> _TASK PROMPT_: Return every line of the records below word for word, omitting the pictures.

— START OF SUPPLIED MATERIAL —

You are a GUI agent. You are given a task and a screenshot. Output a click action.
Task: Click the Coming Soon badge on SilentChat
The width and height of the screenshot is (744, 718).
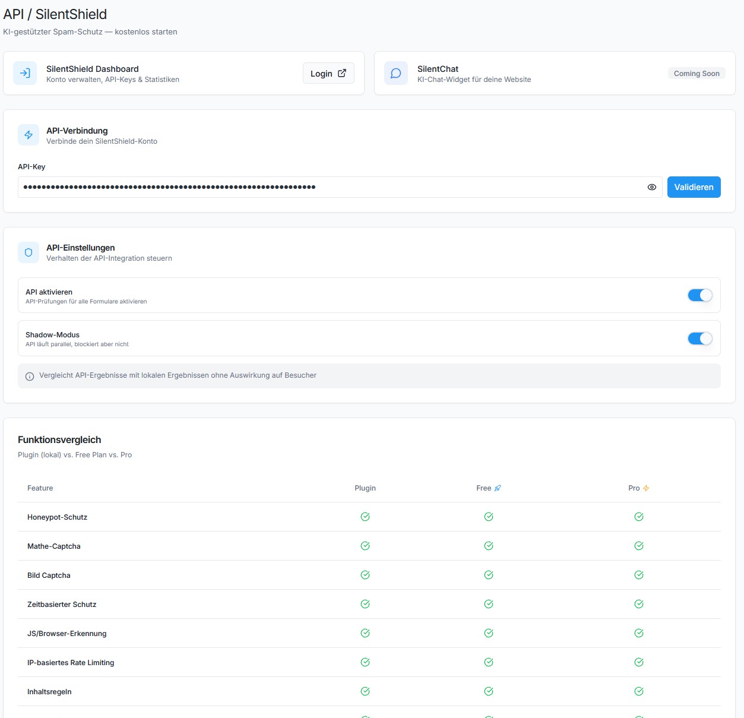[696, 73]
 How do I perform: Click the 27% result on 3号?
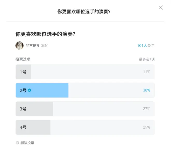(x=147, y=109)
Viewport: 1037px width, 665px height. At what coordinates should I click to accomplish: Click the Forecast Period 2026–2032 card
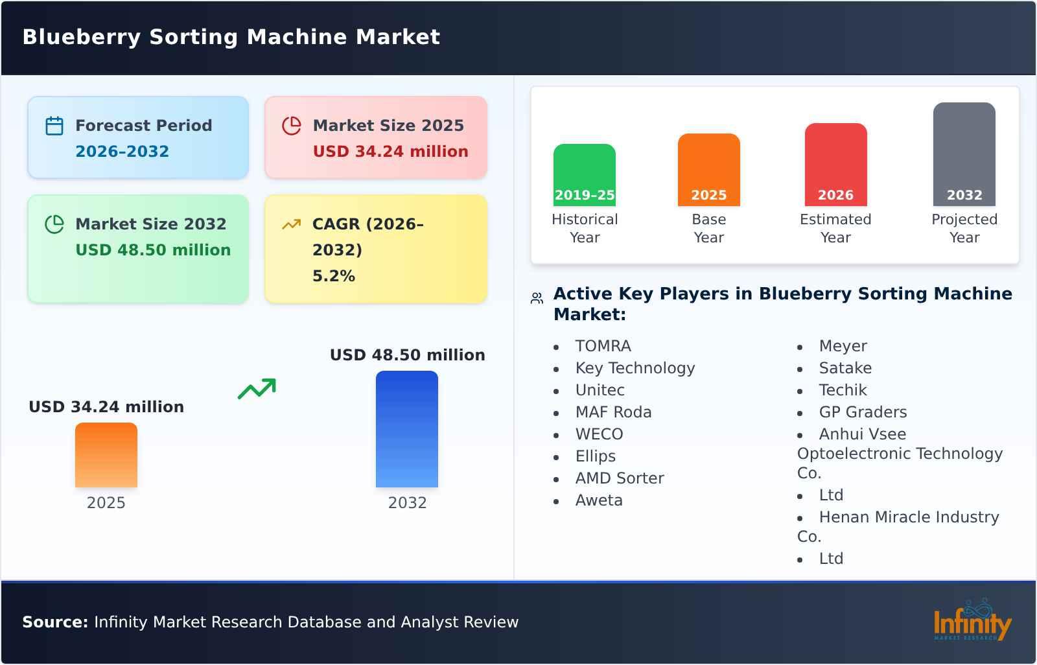[x=138, y=137]
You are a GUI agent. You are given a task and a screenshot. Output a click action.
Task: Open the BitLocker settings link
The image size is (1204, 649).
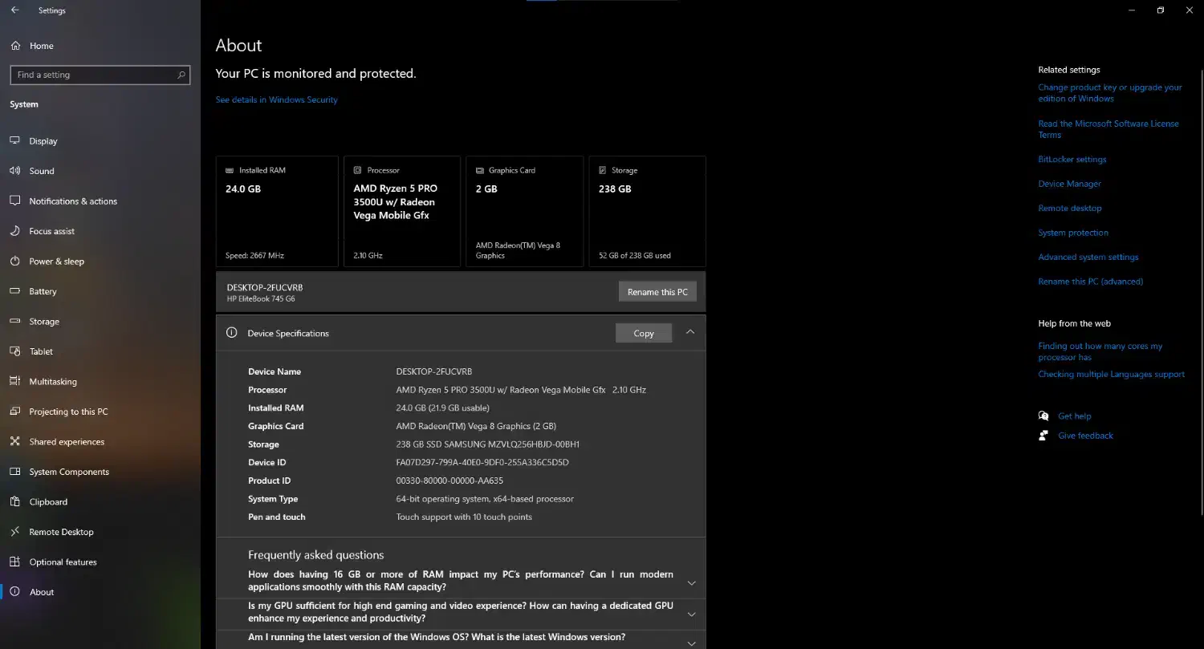coord(1072,160)
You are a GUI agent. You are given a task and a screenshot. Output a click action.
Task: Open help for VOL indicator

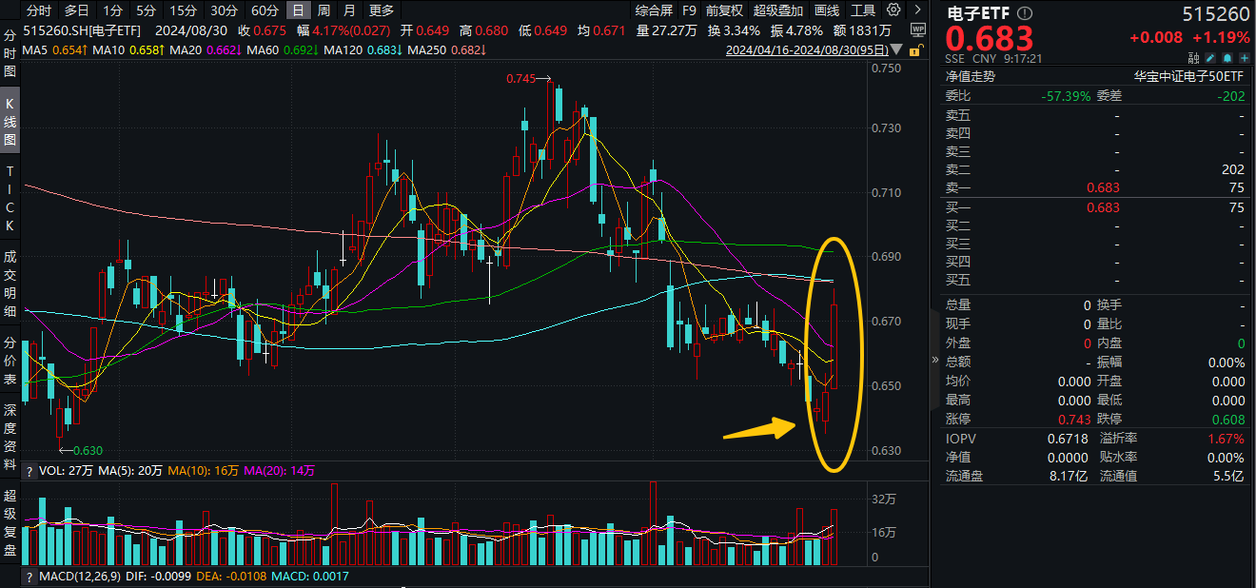(29, 470)
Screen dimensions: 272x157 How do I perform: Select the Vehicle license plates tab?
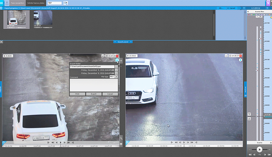(36, 3)
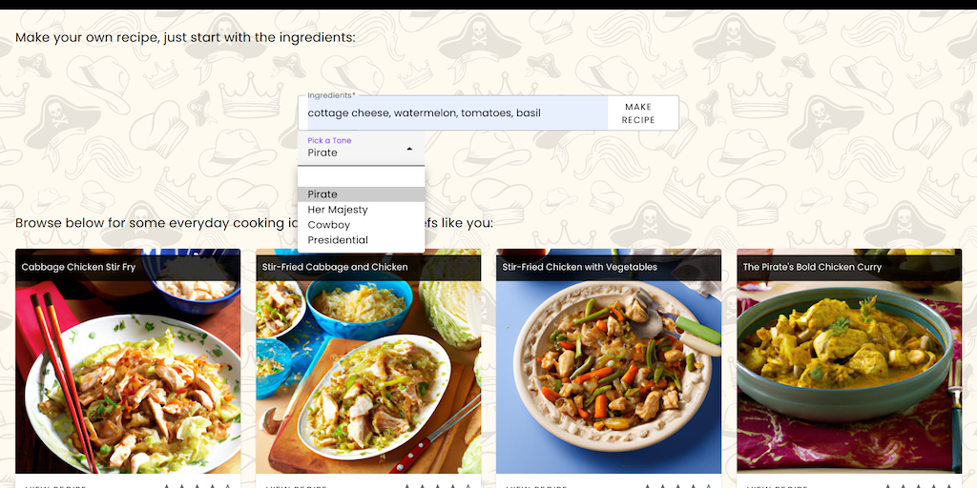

— END OF SUPPLIED MATERIAL —

> _SOLUTION BELOW_:
You are a GUI agent. You are given a task and a screenshot. Output a click action.
Task: Click the Coming Soon badge on SilentChat
The width and height of the screenshot is (744, 718).
[696, 73]
 How do I perform: Click the 27% result on 3号?
(x=147, y=109)
Viewport: 1037px width, 665px height. At what coordinates should I click to accomplish: Click the Forecast Period 2026–2032 card
[x=138, y=137]
You are a GUI agent. You are given a task and a screenshot. Output a click action.
Task: Open the BitLocker settings link
The image size is (1204, 649).
coord(1072,160)
You are a GUI agent. You are given a task and a screenshot. Output a click action.
Task: Open help for VOL indicator

(29, 470)
Screen dimensions: 272x157 How do I perform: Select the Vehicle license plates tab?
(36, 3)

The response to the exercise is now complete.